> Çözülecek Sorular
1. Şehirlerin taşınmasıyla ilgili metinde bir kentin merkezini alıp taşımak neye benzetiliyor?
2. Şehirlerin taşınmasıyla ilgili metinde "Açıkçası var olan Antakya’nın" diye başlayan cümle Antakya'ya ait dört şey sayıyor. Bunları sıralayın.
3. Şehirlerin taşınmasıyla ilgili metinde "B.K.: Bölgede, kültür" sözleriyle başlayan bölümü, "merkezi korumak gerekiyor." sözleri de dahil olmak üzere aynen tekrarlayın.

> Kaynak Metin

┄┄┄┄┄┄┄┄┄┄

Şehirler Taşınmalı mı, Yerinde mi Kalmalı?

28 Nisan 2023

Bir diğer önemli konu da şehirlerin planlanması, eski kent merkezlerinin tasarlanması… Öncelikle nelere dikkat edilmeli?

B.K.: Bölgede, kültür varlıklarının yoğun olmasından kaynaklanan ayrı bir sorun da ortaya çıkıyor. Ağırlıklı olarak Antakya’dan bahsediyoruz ama her kentin -Antakya kadar olmasa da- bir tarihsel merkezi, kültür varlıklarının yoğun olduğu bölgeleri vardır. Bir kentin merkezini alıp taşımak -yoğun olmasa da- kalbini söküp başka bir yere koymaya benziyor. Alışılmış, uzun zamandır kentsel hafızaya kazınmış olan bir durumu değiştirmek o kadar kolay değil. Yakın zamanda  Antakya’yı gezip, üzerine çalıştığım için merkezini değiştirmek bana çok doğru gelmiyor. Ama merkezi turistik bir yere, tema parkına dönüştürmek de doğru değil. Açıkçası var olan Antakya’nın da tarihsel dokusu yanında kentsel dokusu pek parlak değildi ama bir canlılığı, gündelik hayatı var. Bu gündelik hayatla beraber merkezi korumak gerekiyor.

┄┄┄┄┄┄┄┄┄┄

> Kayıtlı Bilgiler
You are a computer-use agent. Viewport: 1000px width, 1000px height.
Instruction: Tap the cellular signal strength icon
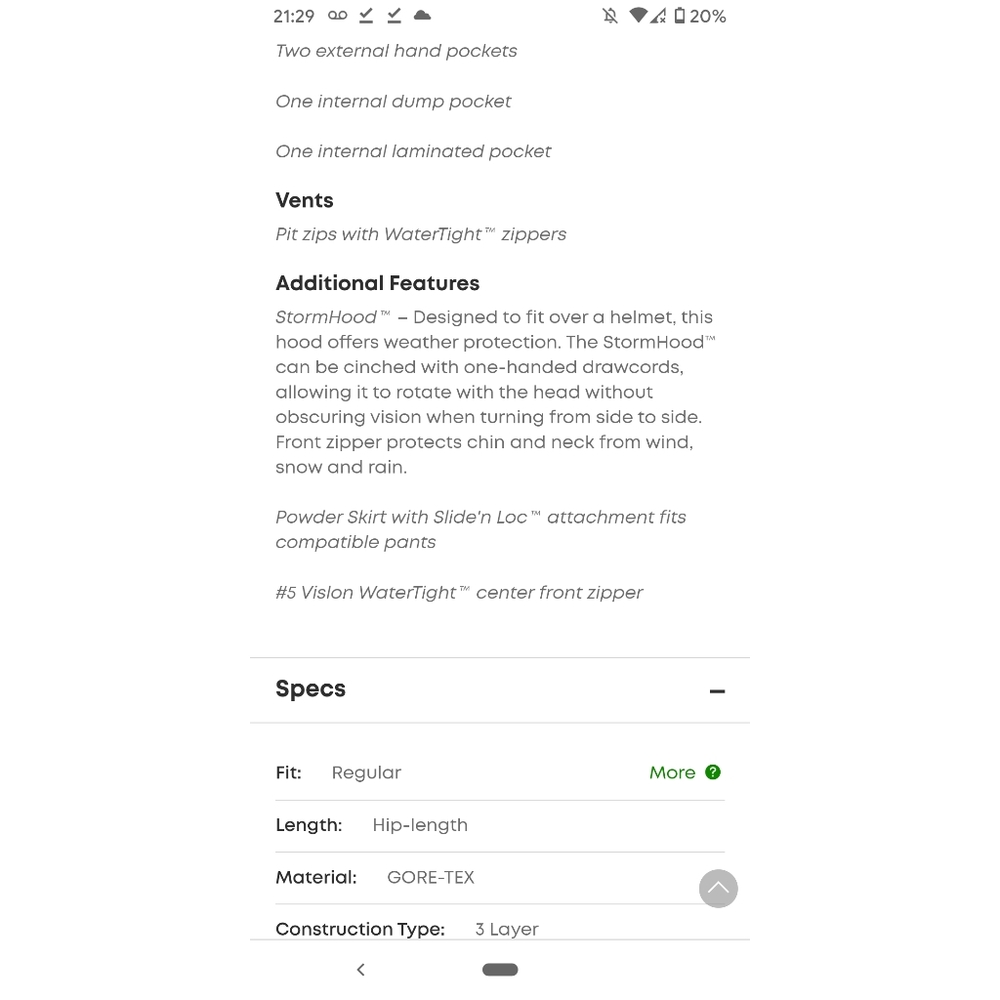click(x=658, y=16)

┄┄┄┄┄┄┄┄┄┄

> Sonuçlar
1. Kentin kalbini söküp başka bir yere koymaya benzetiliyor.

2. Tarihsel dokusu, kentsel dokusu, canlılığı, gündelik hayatı

3.
B.K.: Bölgede, kültür varlıklarının yoğun olmasından kaynaklanan ayrı bir sorun da ortaya çıkıyor. Ağırlıklı olarak Antakya’dan bahsediyoruz ama her kentin -Antakya kadar olmasa da- bir tarihsel merkezi, kültür varlıklarının yoğun olduğu bölgeleri vardır. Bir kentin merkezini alıp taşımak -yoğun olmasa da- kalbini söküp başka bir yere koymaya benziyor. Alışılmış, uzun zamandır kentsel hafızaya kazınmış olan bir durumu değiştirmek o kadar kolay değil. Yakın zamanda  Antakya’yı gezip, üzerine çalıştığım için merkezini değiştirmek bana çok doğru gelmiyor. Ama merkezi turistik bir yere, tema parkına dönüştürmek de doğru değil. Açıkçası var olan Antakya’nın da tarihsel dokusu yanında kentsel dokusu pek parlak değildi ama bir canlılığı, gündelik hayatı var. Bu gündelik hayatla beraber merkezi korumak gerekiyor.